Der Bundesminister für Wirtschaft und Technologie, Rainer Brüderle, bewertete die Ergebnisse so: "Das Monitoring bestärkt unseren klar wettbewerbsorientierten Kurs. Die
von der Bundesregierung zur Flankierung des Marktes auf den Weg
gebrachten Maßnahmen greifen. Mein Ziel ist auch weiterhin die
flächendeckende Versorgung mit Breitband in Deutschland. Dabei lasse
ich mich von drei Prinzipien leiten: Wir setzen zuerst und vor allem
auf den Wettbewerb, wo immer das möglich ist. Als zweite Option sollten
Kooperationen dort möglich sein, wo Wettbewerb alleine keine Versorgung
gewährleistet. Erst als letztes Mittel können in Ausnahmefällen
staatliche Unterstützungen angezeigt sein, wenn alle anderen
Möglichkeiten nicht greifen.
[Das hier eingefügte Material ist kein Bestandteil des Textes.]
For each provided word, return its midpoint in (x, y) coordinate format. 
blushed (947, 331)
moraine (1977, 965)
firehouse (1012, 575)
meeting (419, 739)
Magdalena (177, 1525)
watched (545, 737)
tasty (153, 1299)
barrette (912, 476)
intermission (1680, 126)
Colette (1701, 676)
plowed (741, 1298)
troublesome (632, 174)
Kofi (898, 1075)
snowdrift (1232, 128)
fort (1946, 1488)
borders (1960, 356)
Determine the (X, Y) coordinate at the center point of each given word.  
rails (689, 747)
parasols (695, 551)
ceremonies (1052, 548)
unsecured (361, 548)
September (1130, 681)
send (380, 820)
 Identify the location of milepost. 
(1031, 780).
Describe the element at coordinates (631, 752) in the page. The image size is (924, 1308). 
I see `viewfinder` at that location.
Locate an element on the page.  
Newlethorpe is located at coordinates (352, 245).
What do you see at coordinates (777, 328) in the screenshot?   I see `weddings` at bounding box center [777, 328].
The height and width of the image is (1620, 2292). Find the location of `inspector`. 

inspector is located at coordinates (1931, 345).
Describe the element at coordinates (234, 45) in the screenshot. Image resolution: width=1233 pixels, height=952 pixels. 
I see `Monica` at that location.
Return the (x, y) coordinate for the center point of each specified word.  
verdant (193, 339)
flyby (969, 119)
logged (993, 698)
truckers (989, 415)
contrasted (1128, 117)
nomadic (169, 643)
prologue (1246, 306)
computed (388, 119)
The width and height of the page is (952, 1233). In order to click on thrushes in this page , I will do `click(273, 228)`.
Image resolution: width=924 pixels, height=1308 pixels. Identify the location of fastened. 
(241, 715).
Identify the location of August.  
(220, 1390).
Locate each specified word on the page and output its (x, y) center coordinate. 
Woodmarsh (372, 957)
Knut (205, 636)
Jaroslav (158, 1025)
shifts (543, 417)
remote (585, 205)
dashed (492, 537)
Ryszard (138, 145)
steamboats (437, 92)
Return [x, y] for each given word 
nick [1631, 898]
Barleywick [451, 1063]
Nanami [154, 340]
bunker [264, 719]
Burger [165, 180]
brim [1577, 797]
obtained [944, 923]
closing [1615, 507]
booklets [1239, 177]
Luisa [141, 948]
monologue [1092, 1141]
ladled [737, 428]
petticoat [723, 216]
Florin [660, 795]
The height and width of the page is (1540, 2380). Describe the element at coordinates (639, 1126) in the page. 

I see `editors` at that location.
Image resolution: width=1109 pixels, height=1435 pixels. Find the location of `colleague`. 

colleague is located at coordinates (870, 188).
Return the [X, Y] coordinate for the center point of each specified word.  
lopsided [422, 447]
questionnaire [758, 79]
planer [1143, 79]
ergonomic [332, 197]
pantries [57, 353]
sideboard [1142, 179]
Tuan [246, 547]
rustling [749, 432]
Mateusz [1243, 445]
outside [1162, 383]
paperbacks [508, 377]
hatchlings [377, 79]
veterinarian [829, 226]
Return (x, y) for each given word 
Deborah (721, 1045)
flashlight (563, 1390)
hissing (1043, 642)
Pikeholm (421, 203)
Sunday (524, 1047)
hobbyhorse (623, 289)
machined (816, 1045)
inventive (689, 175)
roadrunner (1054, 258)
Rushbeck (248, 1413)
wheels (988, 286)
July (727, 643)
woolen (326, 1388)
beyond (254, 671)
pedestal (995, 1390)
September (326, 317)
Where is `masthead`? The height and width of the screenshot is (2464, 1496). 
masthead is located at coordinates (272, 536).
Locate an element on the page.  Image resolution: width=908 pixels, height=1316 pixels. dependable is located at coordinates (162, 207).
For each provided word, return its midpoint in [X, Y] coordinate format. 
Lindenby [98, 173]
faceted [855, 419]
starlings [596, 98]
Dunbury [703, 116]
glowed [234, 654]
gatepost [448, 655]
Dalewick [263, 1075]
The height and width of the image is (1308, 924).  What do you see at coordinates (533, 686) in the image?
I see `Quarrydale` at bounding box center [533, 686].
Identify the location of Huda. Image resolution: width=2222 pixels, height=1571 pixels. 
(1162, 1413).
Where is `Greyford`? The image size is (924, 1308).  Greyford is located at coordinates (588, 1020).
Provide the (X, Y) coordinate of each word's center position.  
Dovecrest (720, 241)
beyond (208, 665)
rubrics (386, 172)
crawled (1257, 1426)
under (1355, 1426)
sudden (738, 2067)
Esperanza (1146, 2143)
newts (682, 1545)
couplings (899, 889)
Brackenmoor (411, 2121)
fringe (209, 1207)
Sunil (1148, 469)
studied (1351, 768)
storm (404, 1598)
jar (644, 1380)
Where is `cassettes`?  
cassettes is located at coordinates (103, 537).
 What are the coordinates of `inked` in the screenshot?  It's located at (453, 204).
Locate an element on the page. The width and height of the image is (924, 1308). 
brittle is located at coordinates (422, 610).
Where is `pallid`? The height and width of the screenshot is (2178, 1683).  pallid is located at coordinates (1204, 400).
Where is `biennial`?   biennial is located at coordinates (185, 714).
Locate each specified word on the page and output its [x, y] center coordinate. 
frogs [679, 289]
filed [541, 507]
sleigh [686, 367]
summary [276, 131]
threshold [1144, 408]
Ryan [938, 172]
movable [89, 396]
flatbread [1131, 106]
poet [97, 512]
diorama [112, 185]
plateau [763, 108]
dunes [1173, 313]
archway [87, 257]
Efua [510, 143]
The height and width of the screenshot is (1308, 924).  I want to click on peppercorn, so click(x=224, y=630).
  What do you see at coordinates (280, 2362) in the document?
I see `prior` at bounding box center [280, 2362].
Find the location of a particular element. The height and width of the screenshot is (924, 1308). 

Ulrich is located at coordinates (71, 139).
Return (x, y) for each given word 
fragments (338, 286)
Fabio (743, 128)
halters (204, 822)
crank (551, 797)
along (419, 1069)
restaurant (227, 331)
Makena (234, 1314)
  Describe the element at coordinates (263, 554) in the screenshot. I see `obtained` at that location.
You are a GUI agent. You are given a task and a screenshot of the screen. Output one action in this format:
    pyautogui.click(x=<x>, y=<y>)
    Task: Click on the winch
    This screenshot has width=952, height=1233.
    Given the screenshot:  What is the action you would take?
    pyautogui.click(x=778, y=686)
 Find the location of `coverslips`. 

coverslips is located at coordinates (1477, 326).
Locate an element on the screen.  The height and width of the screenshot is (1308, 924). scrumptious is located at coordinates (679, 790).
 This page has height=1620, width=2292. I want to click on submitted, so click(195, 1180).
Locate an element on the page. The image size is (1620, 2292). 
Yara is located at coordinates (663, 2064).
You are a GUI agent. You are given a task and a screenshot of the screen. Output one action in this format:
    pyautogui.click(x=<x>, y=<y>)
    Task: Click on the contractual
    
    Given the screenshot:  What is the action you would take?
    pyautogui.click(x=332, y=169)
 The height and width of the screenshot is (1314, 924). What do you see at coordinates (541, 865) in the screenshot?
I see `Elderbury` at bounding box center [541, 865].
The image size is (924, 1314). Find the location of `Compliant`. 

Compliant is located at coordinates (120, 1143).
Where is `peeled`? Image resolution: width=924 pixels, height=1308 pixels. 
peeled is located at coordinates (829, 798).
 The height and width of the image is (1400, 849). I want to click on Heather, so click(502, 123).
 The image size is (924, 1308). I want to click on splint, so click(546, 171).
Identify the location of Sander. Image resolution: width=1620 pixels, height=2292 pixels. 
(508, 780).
Besonders wichtig ist, dass jetzt
die Frequenzen für eine mobile Breitbandversorgung zur Verfügung
stehen. Die Mobilfunkunternehmen, die die Frequenzen der so genannten
Digitalen Dividende ersteigert haben, werden nun rasch zu einer
spürbaren Verbesserung der Versorgung ländlicher Gebiete beitragen."
Der
Bericht zeige, dass die in der Breitbandstrategie angekündigten
Maßnahmen bereits weitgehend umgesetzt sind. Durch die im Mai erfolgte
Versteigerung der Funkfrequenzen der "Digitalen Dividende" könne diese
Ressource noch in diesem Jahr für den Breitbandausbau genutzt werden.
Hier sei Deutschland international Vorreiter. Die Fördermöglichkeiten
seien verbessert und zusätzliche Mittel für den Breitbandausbau
eingesetzt worden. Bis Ende 2010 stünden demnach insgesamt Fördermittel
in Höhe von 243 Mio. EUR zur Verfügung. Bis Ende März 2010 seien knapp
50 % dieser Mittel bewilligt worden. Die verstärkten informations- und
kommunikationspolitischen Maßnahmen des Bundes sowie die komplementären
Unterstützungsleistungen der Länder hätten sich positiv auf die
Zielerreichung ausgewirkt.
Beim Aufbau von Hochleistungsnetzen
sieht das BMWI bei der Nutzung von Synergien noch Handlungsbedarf.
Private und öffentliche Infrastrukturen würden noch nicht ausreichend
für den Breitbandausbau genutzt. Wichtig sei es, den Infrastrukturatlas
zügig weiter zu verbessern. (bac)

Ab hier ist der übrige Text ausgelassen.